Problem » Repeat word for word the part of the passage on GPU design and power budgets starting at "That is, if" and ending at "peak efficiency clock.".

Passage provided »

GPUs are convenient in that you can make them basically as wide as you want (that is use as many SMs as you want) and developers will be able to make use of all the performance available. The design space is basically a line between a high number of SMs at a low clock, and a low number of SMs at a high clock. Because there's a fixed power budget, the theoretically ideal place on that line is the one where the clock is the peak efficiency clock, so you can get the most performance from that power.

That is, if the power budget is 3W for the GPU, and the peak efficiency clock is 470MHz, and the power consumption per SM at 470MHz is 0.5W, then the best possible GPU they could include would be a 6 SM GPU running at 470MHz. Using a smaller GPU would mean higher clocks, and efficiency would drop, but using a larger GPU with lower clocks would also mean efficiency would drop, because we're already at the peak efficiency clock.

In reality, it's rare to see a chip designed to run at exactly that peak efficiency clock, because there's always a financial budget as well as the power budget. Running a smaller GPU at higher clocks means you save money, so the design is going to be a tradeoff between a desire to get as close as possible to the peak efficiency clock, which maximises performance within a fixed power budget, and as small a GPU as possible, which minimises cost. Taking the same example, another option would be to use 4 SMs and clock them at around 640MHz. This would also consume 3W, but would provide around 10% less performance. It would, however, result in a cheaper chip, and many people would view 10% performance as a worthwhile trade-off when reducing the number of SMs by 33%.

Supplied information »
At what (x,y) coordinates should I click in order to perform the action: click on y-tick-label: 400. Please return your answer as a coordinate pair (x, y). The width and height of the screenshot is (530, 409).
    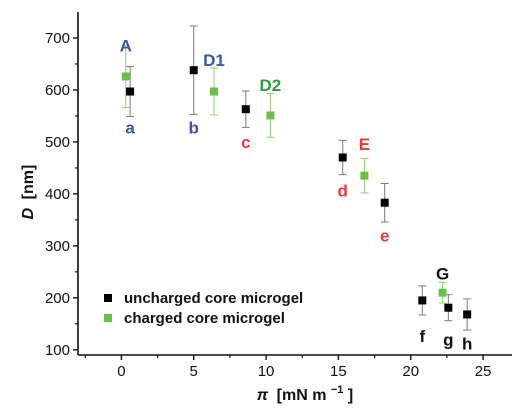
    Looking at the image, I should click on (58, 194).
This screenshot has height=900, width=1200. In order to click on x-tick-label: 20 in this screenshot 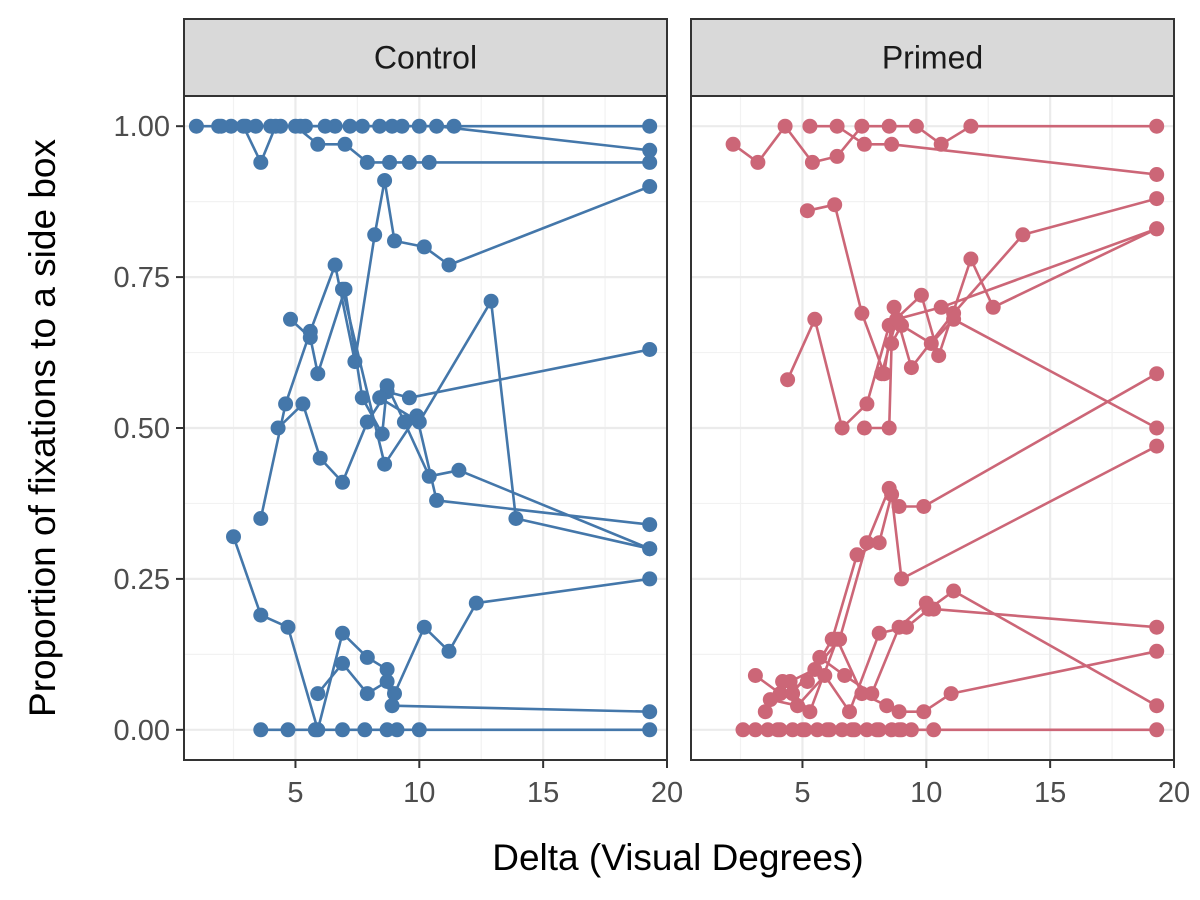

Output of the exercise »
That is, if the power budget is 3W for the GPU, and the peak efficiency clock is 470MHz, and the power consumption per SM at 470MHz is 0.5W, then the best possible GPU they could include would be a 6 SM GPU running at 470MHz. Using a smaller GPU would mean higher clocks, and efficiency would drop, but using a larger GPU with lower clocks would also mean efficiency would drop, because we're already at the peak efficiency clock.